Anehnya Djarot yang sudah kalah Pilkada mendapat restu dari Mendagri melakukan rotasi.
Masalahnya sebagai pejabat baru Anies-Sandi juga terkena aturan tidak boleh melalukan pergantian pejabat setidaknya pada enam bulan pertama masa jabatannya. Untuk pejabat pimpinan tinggi aturannya malah sampai dua tahun awal masa jabatan. Hal itu diatur dalam UU No 5 Tahun 2014 tentang Aparatur Sipil Negara (ASN).
Bisa dibayangkan apa yang bisa dilakukan Anies-Sandi harus bekerja dengan tim/pejabat pilihan gubernur sebelumnya yang nota bene adalah lawan politiknya.

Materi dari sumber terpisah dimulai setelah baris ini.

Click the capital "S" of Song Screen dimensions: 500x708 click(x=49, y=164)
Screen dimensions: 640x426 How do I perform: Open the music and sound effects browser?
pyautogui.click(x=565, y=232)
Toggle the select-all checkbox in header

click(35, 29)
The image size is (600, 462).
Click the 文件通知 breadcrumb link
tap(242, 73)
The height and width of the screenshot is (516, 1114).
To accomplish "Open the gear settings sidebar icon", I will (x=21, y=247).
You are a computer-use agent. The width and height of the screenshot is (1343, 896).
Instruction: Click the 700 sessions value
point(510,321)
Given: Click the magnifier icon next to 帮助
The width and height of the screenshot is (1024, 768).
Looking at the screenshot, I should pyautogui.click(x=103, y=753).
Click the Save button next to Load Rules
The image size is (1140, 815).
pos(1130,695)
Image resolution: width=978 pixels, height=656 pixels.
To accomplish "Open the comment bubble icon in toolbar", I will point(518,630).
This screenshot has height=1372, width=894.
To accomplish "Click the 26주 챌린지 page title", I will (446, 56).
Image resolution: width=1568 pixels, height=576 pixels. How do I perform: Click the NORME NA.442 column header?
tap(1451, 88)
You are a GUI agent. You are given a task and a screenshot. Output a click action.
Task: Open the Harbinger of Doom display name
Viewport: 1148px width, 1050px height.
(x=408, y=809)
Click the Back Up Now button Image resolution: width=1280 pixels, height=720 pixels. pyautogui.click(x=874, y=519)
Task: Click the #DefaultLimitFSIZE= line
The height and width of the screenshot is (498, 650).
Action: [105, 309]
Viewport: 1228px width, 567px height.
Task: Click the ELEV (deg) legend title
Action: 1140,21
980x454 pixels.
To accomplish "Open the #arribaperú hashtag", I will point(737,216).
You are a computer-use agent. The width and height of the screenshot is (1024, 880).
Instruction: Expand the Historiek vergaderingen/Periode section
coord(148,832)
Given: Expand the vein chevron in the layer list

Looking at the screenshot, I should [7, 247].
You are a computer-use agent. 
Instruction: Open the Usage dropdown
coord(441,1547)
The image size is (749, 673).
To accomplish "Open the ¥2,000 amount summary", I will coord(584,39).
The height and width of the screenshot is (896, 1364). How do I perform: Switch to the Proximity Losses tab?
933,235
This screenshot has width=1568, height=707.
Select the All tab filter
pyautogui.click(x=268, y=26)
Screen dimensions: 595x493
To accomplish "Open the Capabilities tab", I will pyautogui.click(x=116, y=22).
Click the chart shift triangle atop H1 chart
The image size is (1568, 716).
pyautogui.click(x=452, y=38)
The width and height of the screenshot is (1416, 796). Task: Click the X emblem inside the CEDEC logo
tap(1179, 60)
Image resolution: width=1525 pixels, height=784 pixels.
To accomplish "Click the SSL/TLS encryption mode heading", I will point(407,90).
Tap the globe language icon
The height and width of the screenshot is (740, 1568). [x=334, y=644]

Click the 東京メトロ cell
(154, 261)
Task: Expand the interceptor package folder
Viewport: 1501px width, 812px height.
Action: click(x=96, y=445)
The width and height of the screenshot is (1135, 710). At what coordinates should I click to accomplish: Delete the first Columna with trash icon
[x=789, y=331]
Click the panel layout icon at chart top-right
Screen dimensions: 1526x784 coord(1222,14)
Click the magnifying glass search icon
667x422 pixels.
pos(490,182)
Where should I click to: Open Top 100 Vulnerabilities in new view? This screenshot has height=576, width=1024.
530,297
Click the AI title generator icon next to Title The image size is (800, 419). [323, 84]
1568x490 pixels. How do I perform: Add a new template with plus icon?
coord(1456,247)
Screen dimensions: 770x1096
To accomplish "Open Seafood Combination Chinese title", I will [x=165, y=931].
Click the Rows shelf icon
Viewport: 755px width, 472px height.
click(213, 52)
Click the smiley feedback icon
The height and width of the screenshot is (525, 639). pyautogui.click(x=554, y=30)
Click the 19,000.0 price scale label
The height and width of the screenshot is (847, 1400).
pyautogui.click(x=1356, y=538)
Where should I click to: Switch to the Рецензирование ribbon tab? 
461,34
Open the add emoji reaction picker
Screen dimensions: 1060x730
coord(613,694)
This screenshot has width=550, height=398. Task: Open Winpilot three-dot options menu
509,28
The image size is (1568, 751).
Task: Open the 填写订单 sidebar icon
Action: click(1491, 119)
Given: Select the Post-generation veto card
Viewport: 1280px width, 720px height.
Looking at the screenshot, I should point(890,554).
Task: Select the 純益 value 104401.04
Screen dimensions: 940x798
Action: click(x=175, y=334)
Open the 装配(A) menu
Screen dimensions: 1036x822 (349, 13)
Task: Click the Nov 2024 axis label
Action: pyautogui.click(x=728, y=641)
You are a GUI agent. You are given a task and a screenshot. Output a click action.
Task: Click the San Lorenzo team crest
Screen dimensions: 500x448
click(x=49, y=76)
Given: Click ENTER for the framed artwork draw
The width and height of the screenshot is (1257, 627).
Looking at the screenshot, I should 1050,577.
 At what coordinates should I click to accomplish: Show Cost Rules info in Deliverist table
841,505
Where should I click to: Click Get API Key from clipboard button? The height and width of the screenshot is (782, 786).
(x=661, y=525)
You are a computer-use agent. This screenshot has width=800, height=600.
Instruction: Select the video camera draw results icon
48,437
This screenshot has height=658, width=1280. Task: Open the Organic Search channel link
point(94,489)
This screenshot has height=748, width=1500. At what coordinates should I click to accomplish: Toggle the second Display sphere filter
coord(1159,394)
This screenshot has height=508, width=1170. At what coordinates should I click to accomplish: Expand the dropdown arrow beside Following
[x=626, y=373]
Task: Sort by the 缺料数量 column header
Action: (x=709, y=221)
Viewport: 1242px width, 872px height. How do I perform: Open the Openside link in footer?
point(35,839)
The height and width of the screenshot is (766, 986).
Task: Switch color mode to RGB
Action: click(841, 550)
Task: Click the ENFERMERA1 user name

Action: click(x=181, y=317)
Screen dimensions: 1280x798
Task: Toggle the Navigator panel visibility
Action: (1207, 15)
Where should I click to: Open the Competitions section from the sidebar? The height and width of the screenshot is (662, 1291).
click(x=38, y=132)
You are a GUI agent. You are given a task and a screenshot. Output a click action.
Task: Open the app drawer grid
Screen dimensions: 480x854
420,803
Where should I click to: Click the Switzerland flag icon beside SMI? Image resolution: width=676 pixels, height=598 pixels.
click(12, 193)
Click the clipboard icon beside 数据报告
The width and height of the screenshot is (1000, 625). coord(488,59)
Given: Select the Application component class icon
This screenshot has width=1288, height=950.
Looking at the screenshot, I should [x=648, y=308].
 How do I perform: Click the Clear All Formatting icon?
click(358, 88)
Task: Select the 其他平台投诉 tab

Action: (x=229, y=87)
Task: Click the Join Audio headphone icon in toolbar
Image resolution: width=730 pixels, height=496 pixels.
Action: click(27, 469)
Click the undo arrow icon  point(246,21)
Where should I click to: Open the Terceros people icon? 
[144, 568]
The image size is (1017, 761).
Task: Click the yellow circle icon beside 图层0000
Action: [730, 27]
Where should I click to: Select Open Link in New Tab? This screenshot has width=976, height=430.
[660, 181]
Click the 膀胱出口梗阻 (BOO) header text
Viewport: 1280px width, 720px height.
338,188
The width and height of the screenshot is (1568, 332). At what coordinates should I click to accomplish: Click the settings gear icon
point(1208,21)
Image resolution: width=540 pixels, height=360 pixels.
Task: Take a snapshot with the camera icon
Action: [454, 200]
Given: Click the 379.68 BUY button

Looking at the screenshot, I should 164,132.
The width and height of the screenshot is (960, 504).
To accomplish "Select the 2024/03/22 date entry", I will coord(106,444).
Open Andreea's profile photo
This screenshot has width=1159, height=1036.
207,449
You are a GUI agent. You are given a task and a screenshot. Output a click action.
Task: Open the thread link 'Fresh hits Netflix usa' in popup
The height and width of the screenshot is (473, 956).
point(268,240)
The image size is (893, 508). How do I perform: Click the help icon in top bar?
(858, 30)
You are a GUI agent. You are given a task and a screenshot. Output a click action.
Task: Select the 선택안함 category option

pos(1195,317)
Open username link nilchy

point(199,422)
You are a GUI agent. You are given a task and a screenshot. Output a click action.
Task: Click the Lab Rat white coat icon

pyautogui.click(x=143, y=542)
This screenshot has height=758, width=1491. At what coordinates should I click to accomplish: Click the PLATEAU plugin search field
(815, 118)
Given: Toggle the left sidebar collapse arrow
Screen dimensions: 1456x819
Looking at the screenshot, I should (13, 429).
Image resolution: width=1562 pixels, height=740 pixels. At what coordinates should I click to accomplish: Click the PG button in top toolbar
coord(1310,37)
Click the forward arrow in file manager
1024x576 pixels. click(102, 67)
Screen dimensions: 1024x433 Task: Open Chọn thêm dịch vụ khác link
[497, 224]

Djarot juga sudah meninggalkan bom waktu berupa APBD 2018 yang tidak mengakomodir program kerja Anies-Sandi. Salah satunya adalah janji kampanyenya berupa Dp 0 rupiah. Program tersebut hampir dipastikan tidak bisa diekseskusi pada tahun pertama pemerintahannya, kecuali setelah ada APBD perubahan pada bulan September-Oktober.
Skenario ketiga, Anies-Sandi akan menghadapi oposisi dan tawar menawar politik yang keras dari DPRD. Partai pendukung keduanya Gerindra-PKS hanya memiliki 26 kursi dari total 100 kursi di DPRD DKI. Bila ditambah dengan 2 kursi PAN yang bergabung di putaran kedua, jumlahnya hanya 28 kursi. DPRD bisa mengganjal berbagai program yang dirancang oleh Anies-Sandi.
Skenario keempat melalui jalur hukum. Sejumlah media menulis bahwa sehari setelah pelantikan Wagub Sandiaga Uno akan diperiksa oleh polisi dalam kasus penggelapan tanah. Pada masa kampanye dan setelah terpilih Sandi juga pernah diperiksa oleh KPK berkaitan dengan kasus korupsi yang melibatkan mantan Bendum Partai Demokrat Nazarudin.